Re: Tidy/untidy: that's all about assumptions, folks

[Patrick Stickler, Nokia/Finland, (+358 40) 801 9690, patrick.stickler@nokia.com]


----- Original Message ----- 
From: "ext Sergey Melnik" <melnik@db.stanford.edu>
To: "RDF Core" <w3c-rdfcore-wg@w3.org>
Sent: 25 September, 2002 20:00
Subject: Tidy/untidy: that's all about assumptions, folks


> 
> In the heat of our argument about tidiness, we seem to be forgetting 
> about a critical assumption that was suggested to justify untidy 
> literals. Below, I'm questioning this assumption. If it holds, than 
> untidy literals are a natural decision to make (and I voted for it last 
> time), if it does not, there is no sufficient justification for 
> introducing untidiness. 

Fair enough.

> What I'm arguing for is that we simply have to 
> remove the prism we've been looking through recently, and untidiness 
> goes away.

Well, as my comments below will suggest, I think it is the tidy
view that is looking at things through a prism, based on the 
unfounded presumption or expectation of canonical lexical forms.

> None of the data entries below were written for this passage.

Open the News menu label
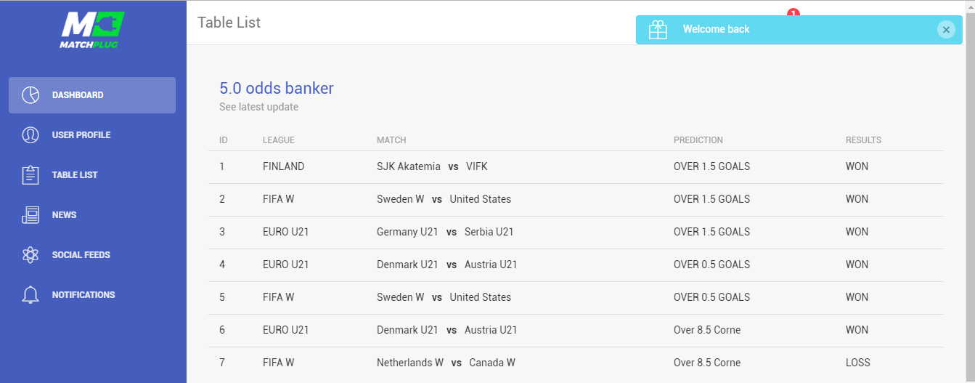 [64, 215]
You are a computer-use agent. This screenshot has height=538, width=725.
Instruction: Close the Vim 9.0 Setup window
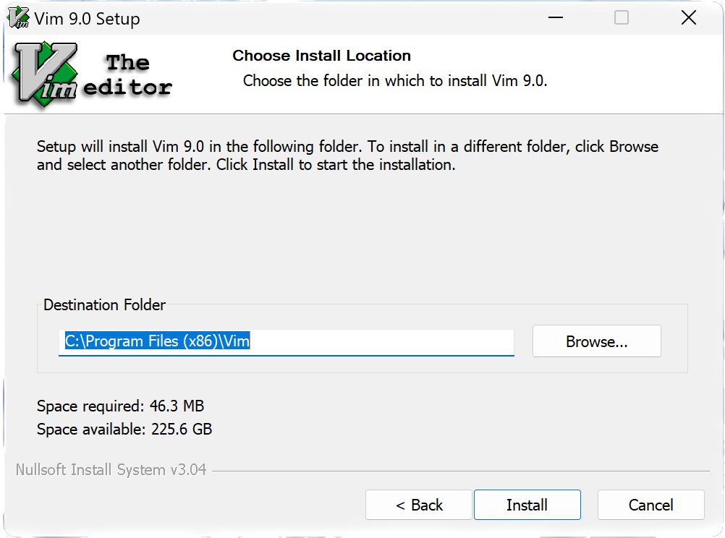(x=689, y=18)
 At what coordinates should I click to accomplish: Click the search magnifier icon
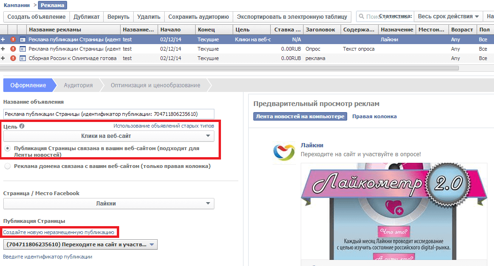pyautogui.click(x=362, y=17)
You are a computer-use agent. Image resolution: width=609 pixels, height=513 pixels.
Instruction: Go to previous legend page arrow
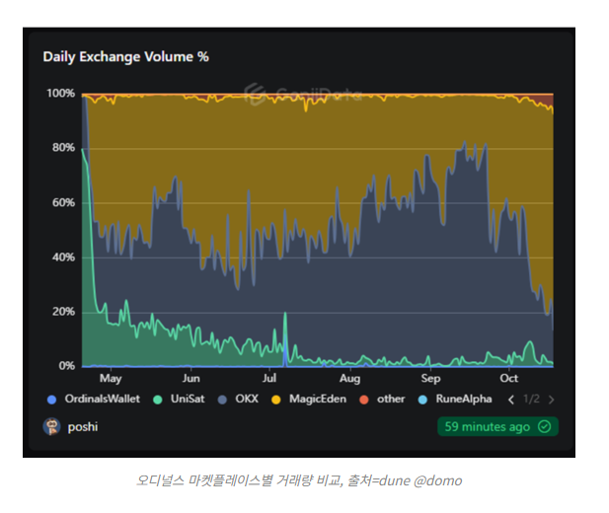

> Recall the motivating example from the RDF 1.0 Spec:
> 
> foo dc:Creator "John Smith"
> 
> Is "John Smith" supposed to represent a person or a string? 

From a data markup perspective, we can say that the form of
the expression is an ambiguous name, since it is not a URIref.

From a knowledge representation perspective, I think it's pretty
intuitive that we're talking about a person in the real world,
and not a string.

If RDF is for data markup, then fine, let's say the meaning of
the object is a string. But then, why not just use XML...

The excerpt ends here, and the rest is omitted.